Liquid-solid contact
Besides ion transfer at liquid-solid interface, electron transfer occurs as well. As for the liquid-solid case, molecules in the liquid would have electron cloud overlap with the atoms on the solid surface at the very first contact with a virginal solid surface, and electron transfer is required in order to create the first layer of electrostatic charges on the solid surface. Then, ion transfer is the second step, which is a redistribution of the ions in solution considering electrostatic interactions with the charged solid surface (Fig. 2). Both electron transfer and ion transfer co-exist at liquid-solid interface.

Electrolytic-metallic contact

If a piece of metal is touched against an electrolytic material, the metal will spontaneously become charged, while the electrolyte will acquire an equal and opposite charge.  Upon first contact, a chemical reaction called a 'half-cell reaction' occurs on the metal surface.  As metal ions are transferred to or from the electrolyte, and as the metal and electrolyte become oppositely charged, the increasing voltage at the thin insulating layer between metal and electrolyte will oppose the motion of the flowing ions, causing the chemical reaction to come to a stop.  If a second piece of a different type of metal is placed in the same electrolyte bath, it will charge up and rise to a different voltage.  If the first metal piece is touched against the second, the voltage on the two metal pieces will be forced closer together, and the chemical reactions will run constantly.  In this way the 'contact electrification' becomes continuous.  At the same time, an electric current will appear, with the path forming a closed loop which leads from one metal part to the other, through the chemical reactions on the first metal surface, through the electrolyte, then back through the chemical reactions on the second metal surface.  In this way, contact electrification leads to the invention of the Galvanic cell or battery.

Metallic contact

If two metals having differing work functions are touched together, one steals electrons from the other, and the opposite net charges grow larger and larger; this is the Volta effect.  The process is halted when the difference in electric potential (electrostatic potential) between the two metals reaches a particular value, namely the difference in work function values - usually less than one volt.  At this point, the Fermi levels for the two metals are equal, and there is no voltage difference between them. [If there were a voltage difference between them, then a current would flow between them:  so "zero current" implies "zero voltage difference".]

Semiconductor contact
If a metal touches a semiconductor material, or if two different semiconductors are placed into contact, one becomes charged slightly positive and the other slightly negative.  It is found that if this junction between semiconductors is connected to a power supply, and if the power supply is set to a voltage slightly higher than the natural voltage appearing because of contact electrification, then for one polarity of voltage there will be a current between the two semiconductor parts, but if the polarity is reversed, the current stops.  Thus contact between materials lead to the invention of the semiconductor diode or rectifier and triggered the revolution in semiconductor electronics and physics.
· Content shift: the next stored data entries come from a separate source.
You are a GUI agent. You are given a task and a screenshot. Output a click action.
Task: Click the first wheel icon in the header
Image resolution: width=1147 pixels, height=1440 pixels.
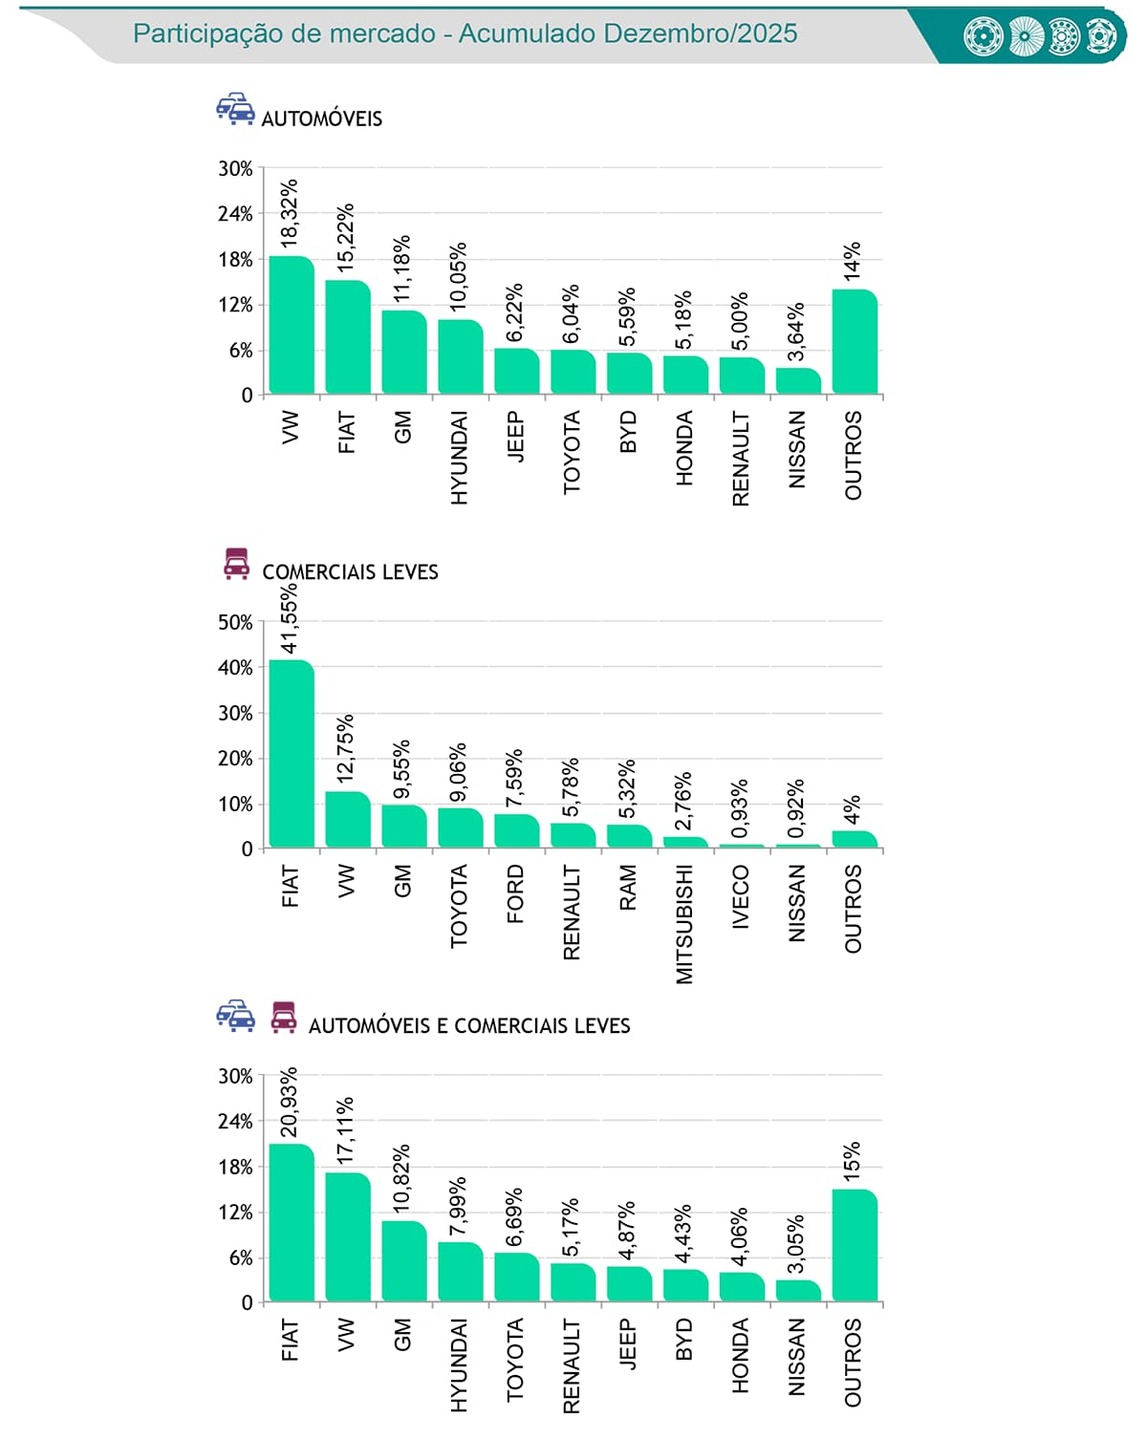(983, 37)
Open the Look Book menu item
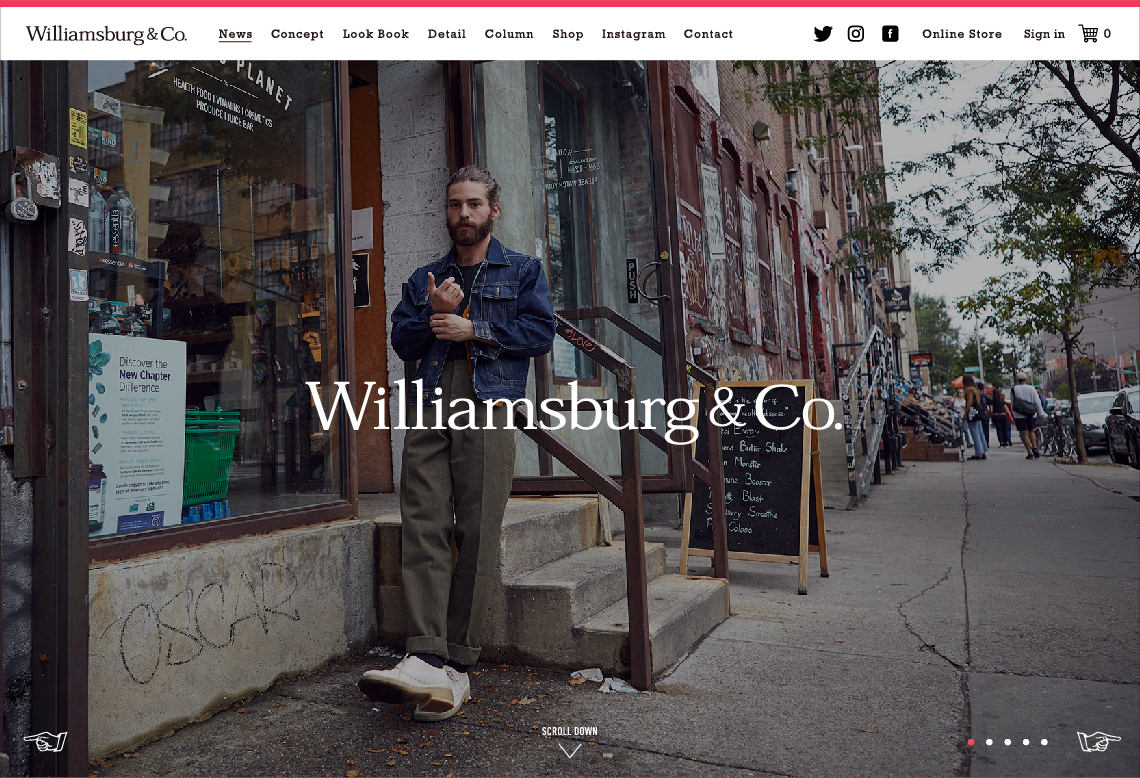The height and width of the screenshot is (778, 1140). [x=376, y=34]
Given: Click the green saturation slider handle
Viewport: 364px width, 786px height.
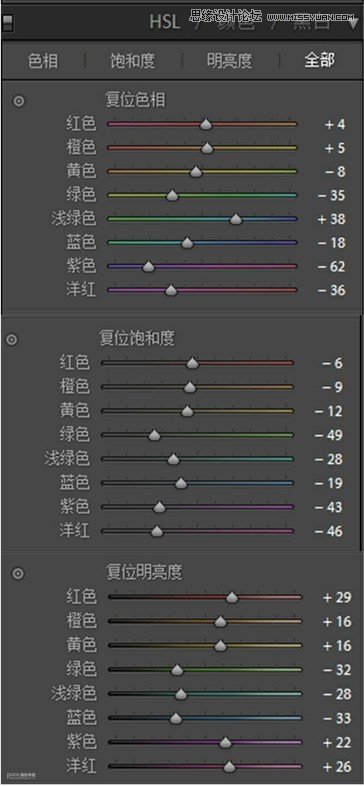Looking at the screenshot, I should pyautogui.click(x=154, y=435).
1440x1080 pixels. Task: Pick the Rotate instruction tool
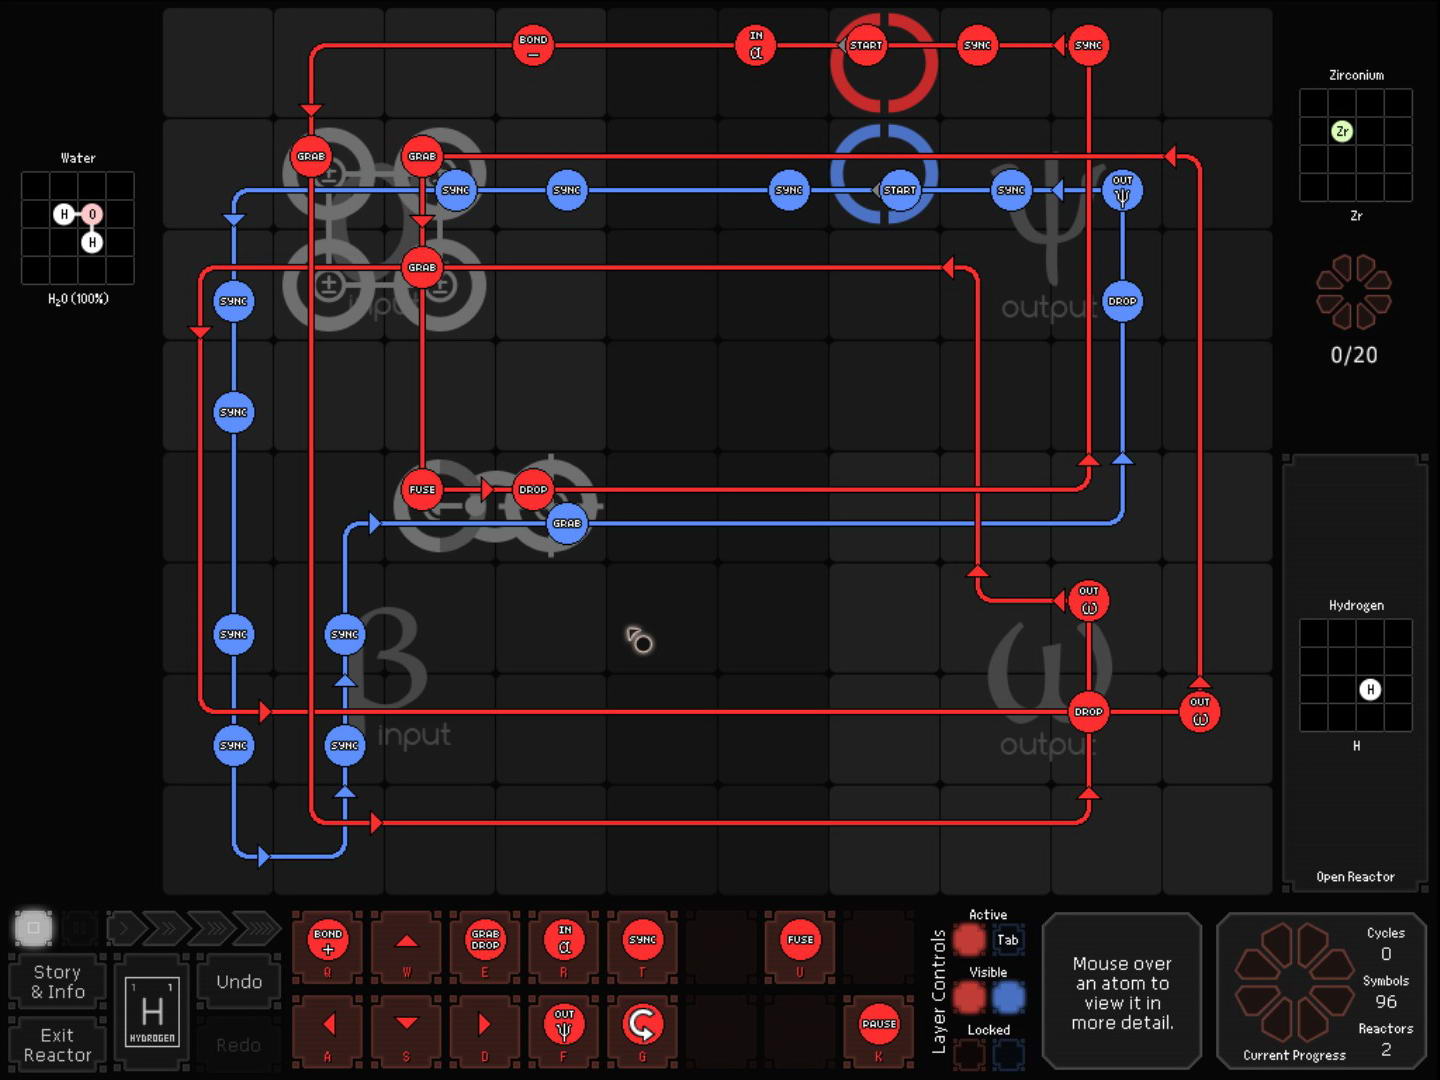click(x=642, y=1025)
In materials with a direct band gap, if bright light is aimed at one part of the contact area between the two semiconductors, the voltage at that spot will rise, and an electric current will appear.  When considering light in the context of contact electrification, the light energy is changed directly into electrical energy, allowing creation of solar cells.  Later it was found that the same process can be reversed, and if a current is forced backwards across the contact region between the semiconductors, sometimes light will be emitted, allowing creation of the light-emitting diode (LED).